Jenny tauchte wieder aus der Versenkung auf. „Bernd ist mit einem neuen Kunden hier im Studio, beziehungsweise drüben in der Detektei unterwegs. Scheint eine ziemlich große Sache zu sein, vielleicht ein neuer Auftraggeber.“
„Hoffentlich keine Observierungsaufträge.“ Ich hob meine flache Hand über den Kopf. „Die stehen mir nämlich inzwischen bis hier. Hat sich denn Oberstaatsanwalt Eberson nicht gemeldet?
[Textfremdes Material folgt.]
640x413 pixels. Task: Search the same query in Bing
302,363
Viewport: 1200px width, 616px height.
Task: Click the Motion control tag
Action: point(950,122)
Ein Auftrag von ihm wäre jetzt genau nach meinem Geschmack.“
Jennifer lachte. „Jonathan, Jonathan. Wir können uns das nicht aussuchen, wie du vielleicht weißt. Immerhin müssen wir alle unsere Brötchen verdienen. Ich denke aber, dass Bernd uns zu gegebener Zeit informieren wird.“
„Ja, bestimmt“, knurrte ich. „Vielleicht können dann ja Christine oder Birgit diese Beschattungen übernehmen. Ich gehe jetzt mal in mein Büro ...“
„Tu das, Jonathan. Aber schlaf nicht wieder hinter deinem Schreibtisch ein. Denk daran, dass Bernd mit dem Kunden im Haus unterwegs ist. Außerdem hat er für fünfzehn Uhr ein Treffen im Planungsraum angesetzt.“
„Ich schlafe nie an meinem Schreibtisch“, erklärte ich indigniert. „Meistens denke ich über meine Aufträge nach ...“
„Was du regelmäßig mit einem Schnarchen kundtust, ich weiß“, lachte die Blonde und beugte sich erneut zu Bingo herab.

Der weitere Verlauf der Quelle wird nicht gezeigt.